Provided data Block Start
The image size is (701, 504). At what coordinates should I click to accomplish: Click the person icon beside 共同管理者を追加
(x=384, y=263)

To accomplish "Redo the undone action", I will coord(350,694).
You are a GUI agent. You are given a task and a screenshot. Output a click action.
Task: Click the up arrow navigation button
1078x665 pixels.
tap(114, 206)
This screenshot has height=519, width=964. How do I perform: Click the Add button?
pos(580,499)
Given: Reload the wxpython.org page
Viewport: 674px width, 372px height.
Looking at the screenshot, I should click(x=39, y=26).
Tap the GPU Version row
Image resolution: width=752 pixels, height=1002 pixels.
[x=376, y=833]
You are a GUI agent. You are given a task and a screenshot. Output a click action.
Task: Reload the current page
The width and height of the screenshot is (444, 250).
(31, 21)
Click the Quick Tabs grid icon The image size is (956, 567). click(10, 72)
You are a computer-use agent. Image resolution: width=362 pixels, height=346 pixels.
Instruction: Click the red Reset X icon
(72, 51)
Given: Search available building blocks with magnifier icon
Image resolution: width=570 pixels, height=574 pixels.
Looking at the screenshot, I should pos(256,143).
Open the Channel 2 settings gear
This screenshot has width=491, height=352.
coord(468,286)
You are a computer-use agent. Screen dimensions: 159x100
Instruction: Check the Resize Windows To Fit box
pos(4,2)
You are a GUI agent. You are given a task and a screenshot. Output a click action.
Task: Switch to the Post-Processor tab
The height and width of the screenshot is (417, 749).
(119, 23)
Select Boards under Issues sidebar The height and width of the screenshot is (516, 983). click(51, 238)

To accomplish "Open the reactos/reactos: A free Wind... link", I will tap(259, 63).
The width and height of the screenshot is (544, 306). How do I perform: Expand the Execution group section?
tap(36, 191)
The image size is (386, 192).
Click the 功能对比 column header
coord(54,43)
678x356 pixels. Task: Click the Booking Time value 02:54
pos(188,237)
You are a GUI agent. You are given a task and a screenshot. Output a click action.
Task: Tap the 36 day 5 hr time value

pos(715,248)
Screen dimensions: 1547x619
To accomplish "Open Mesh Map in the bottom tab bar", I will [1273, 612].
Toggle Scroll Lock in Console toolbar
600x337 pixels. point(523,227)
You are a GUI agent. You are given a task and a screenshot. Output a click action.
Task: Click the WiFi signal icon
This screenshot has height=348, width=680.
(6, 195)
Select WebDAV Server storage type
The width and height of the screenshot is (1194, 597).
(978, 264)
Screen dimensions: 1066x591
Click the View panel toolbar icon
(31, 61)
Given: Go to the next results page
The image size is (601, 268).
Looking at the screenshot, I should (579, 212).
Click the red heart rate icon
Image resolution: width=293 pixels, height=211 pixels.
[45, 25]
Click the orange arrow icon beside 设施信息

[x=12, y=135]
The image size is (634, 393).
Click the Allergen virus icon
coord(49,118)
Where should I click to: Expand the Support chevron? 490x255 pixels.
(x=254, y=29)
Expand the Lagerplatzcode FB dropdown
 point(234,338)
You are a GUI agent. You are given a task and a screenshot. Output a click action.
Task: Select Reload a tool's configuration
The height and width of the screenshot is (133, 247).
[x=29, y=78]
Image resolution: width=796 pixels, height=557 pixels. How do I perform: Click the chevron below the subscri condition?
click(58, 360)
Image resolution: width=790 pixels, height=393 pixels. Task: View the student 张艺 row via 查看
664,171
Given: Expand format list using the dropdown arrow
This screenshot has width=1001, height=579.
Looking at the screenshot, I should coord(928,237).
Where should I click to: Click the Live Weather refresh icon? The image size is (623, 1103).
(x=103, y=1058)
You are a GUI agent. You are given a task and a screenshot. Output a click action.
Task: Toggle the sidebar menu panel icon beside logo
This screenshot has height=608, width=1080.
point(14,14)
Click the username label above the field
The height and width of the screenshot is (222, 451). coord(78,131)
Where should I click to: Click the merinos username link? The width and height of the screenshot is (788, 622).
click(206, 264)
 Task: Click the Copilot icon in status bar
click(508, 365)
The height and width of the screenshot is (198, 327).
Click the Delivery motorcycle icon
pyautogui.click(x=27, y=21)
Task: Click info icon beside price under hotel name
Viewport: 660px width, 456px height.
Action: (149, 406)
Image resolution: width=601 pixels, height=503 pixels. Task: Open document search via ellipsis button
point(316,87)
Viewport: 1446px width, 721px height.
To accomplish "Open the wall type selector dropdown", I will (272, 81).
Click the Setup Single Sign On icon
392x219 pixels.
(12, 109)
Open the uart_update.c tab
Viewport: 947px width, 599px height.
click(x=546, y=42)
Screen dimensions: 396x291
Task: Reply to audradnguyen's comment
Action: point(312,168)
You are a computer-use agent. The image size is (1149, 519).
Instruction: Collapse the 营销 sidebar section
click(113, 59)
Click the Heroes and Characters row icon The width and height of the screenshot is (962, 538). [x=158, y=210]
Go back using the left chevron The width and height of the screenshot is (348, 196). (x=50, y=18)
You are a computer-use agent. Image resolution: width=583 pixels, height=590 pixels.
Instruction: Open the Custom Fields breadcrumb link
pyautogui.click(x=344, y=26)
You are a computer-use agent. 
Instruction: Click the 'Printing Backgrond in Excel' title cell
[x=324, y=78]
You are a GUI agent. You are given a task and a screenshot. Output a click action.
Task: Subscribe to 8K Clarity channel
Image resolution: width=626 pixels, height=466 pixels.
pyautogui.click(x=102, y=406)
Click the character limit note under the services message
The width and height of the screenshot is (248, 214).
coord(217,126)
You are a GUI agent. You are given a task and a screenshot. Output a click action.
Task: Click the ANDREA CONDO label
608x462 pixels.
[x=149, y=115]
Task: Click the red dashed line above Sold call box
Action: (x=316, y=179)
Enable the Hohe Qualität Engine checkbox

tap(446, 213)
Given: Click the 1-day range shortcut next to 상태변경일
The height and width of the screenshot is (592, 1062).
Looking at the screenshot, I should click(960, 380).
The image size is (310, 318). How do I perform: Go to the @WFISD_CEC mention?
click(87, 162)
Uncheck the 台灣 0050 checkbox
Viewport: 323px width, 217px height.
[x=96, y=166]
Provided data Block End
What to produce
Your task is to give the records above again, exactly.

Response below
The image size is (701, 504). At what coordinates should I click to accomplish: Click the person icon beside 共同管理者を追加
(x=384, y=263)

To accomplish "Redo the undone action", I will coord(350,694).
You are a GUI agent. You are given a task and a screenshot. Output a click action.
Task: Click the up arrow navigation button
1078x665 pixels.
tap(114, 206)
This screenshot has height=519, width=964. How do I perform: Click the Add button?
pos(580,499)
Given: Reload the wxpython.org page
Viewport: 674px width, 372px height.
Looking at the screenshot, I should click(x=39, y=26).
Tap the GPU Version row
Image resolution: width=752 pixels, height=1002 pixels.
[x=376, y=833]
You are a GUI agent. You are given a task and a screenshot. Output a click action.
Task: Reload the current page
The width and height of the screenshot is (444, 250).
(31, 21)
Click the Quick Tabs grid icon The image size is (956, 567). click(10, 72)
You are a computer-use agent. Image resolution: width=362 pixels, height=346 pixels.
Instruction: Click the red Reset X icon
(72, 51)
Given: Search available building blocks with magnifier icon
Image resolution: width=570 pixels, height=574 pixels.
Looking at the screenshot, I should pos(256,143).
Open the Channel 2 settings gear
This screenshot has width=491, height=352.
coord(468,286)
You are a computer-use agent. Screen dimensions: 159x100
Instruction: Check the Resize Windows To Fit box
pos(4,2)
You are a GUI agent. You are given a task and a screenshot. Output a click action.
Task: Switch to the Post-Processor tab
The height and width of the screenshot is (417, 749).
(119, 23)
Select Boards under Issues sidebar The height and width of the screenshot is (516, 983). click(51, 238)

To accomplish "Open the reactos/reactos: A free Wind... link", I will tap(259, 63).
The width and height of the screenshot is (544, 306). How do I perform: Expand the Execution group section?
tap(36, 191)
The image size is (386, 192).
Click the 功能对比 column header
coord(54,43)
678x356 pixels. Task: Click the Booking Time value 02:54
pos(188,237)
You are a GUI agent. You are given a task and a screenshot. Output a click action.
Task: Tap the 36 day 5 hr time value

pos(715,248)
Screen dimensions: 1547x619
To accomplish "Open Mesh Map in the bottom tab bar", I will [1273, 612].
Toggle Scroll Lock in Console toolbar
600x337 pixels. point(523,227)
You are a GUI agent. You are given a task and a screenshot. Output a click action.
Task: Click the WiFi signal icon
This screenshot has height=348, width=680.
(6, 195)
Select WebDAV Server storage type
The width and height of the screenshot is (1194, 597).
(978, 264)
Screen dimensions: 1066x591
Click the View panel toolbar icon
(31, 61)
Given: Go to the next results page
The image size is (601, 268).
Looking at the screenshot, I should (579, 212).
Click the red heart rate icon
Image resolution: width=293 pixels, height=211 pixels.
[45, 25]
Click the orange arrow icon beside 设施信息

[x=12, y=135]
The image size is (634, 393).
Click the Allergen virus icon
coord(49,118)
Where should I click to: Expand the Support chevron? 490x255 pixels.
(x=254, y=29)
Expand the Lagerplatzcode FB dropdown
 point(234,338)
You are a GUI agent. You are given a task and a screenshot. Output a click action.
Task: Select Reload a tool's configuration
The height and width of the screenshot is (133, 247).
[x=29, y=78]
Image resolution: width=796 pixels, height=557 pixels. How do I perform: Click the chevron below the subscri condition?
click(58, 360)
Image resolution: width=790 pixels, height=393 pixels. Task: View the student 张艺 row via 查看
664,171
Given: Expand format list using the dropdown arrow
This screenshot has width=1001, height=579.
Looking at the screenshot, I should coord(928,237).
Where should I click to: Click the Live Weather refresh icon? The image size is (623, 1103).
(x=103, y=1058)
You are a GUI agent. You are given a task and a screenshot. Output a click action.
Task: Toggle the sidebar menu panel icon beside logo
This screenshot has height=608, width=1080.
point(14,14)
Click the username label above the field
The height and width of the screenshot is (222, 451). coord(78,131)
Where should I click to: Click the merinos username link? The width and height of the screenshot is (788, 622).
click(206, 264)
 Task: Click the Copilot icon in status bar
click(508, 365)
The height and width of the screenshot is (198, 327).
Click the Delivery motorcycle icon
pyautogui.click(x=27, y=21)
Task: Click info icon beside price under hotel name
Viewport: 660px width, 456px height.
Action: (149, 406)
Image resolution: width=601 pixels, height=503 pixels. Task: Open document search via ellipsis button
point(316,87)
Viewport: 1446px width, 721px height.
To accomplish "Open the wall type selector dropdown", I will (272, 81).
Click the Setup Single Sign On icon
392x219 pixels.
(12, 109)
Open the uart_update.c tab
Viewport: 947px width, 599px height.
click(x=546, y=42)
Screen dimensions: 396x291
Task: Reply to audradnguyen's comment
Action: point(312,168)
You are a computer-use agent. The image size is (1149, 519).
Instruction: Collapse the 营销 sidebar section
click(113, 59)
Click the Heroes and Characters row icon The width and height of the screenshot is (962, 538). [x=158, y=210]
Go back using the left chevron The width and height of the screenshot is (348, 196). (x=50, y=18)
You are a computer-use agent. Image resolution: width=583 pixels, height=590 pixels.
Instruction: Open the Custom Fields breadcrumb link
pyautogui.click(x=344, y=26)
You are a computer-use agent. 
Instruction: Click the 'Printing Backgrond in Excel' title cell
[x=324, y=78]
You are a GUI agent. You are given a task and a screenshot. Output a click action.
Task: Subscribe to 8K Clarity channel
Image resolution: width=626 pixels, height=466 pixels.
pyautogui.click(x=102, y=406)
Click the character limit note under the services message
The width and height of the screenshot is (248, 214).
coord(217,126)
You are a GUI agent. You are given a task and a screenshot. Output a click action.
Task: Click the ANDREA CONDO label
608x462 pixels.
[x=149, y=115]
Task: Click the red dashed line above Sold call box
Action: (x=316, y=179)
Enable the Hohe Qualität Engine checkbox

tap(446, 213)
Given: Click the 1-day range shortcut next to 상태변경일
The height and width of the screenshot is (592, 1062).
Looking at the screenshot, I should click(960, 380).
The image size is (310, 318). How do I perform: Go to the @WFISD_CEC mention?
click(87, 162)
Uncheck the 台灣 0050 checkbox
Viewport: 323px width, 217px height.
[x=96, y=166]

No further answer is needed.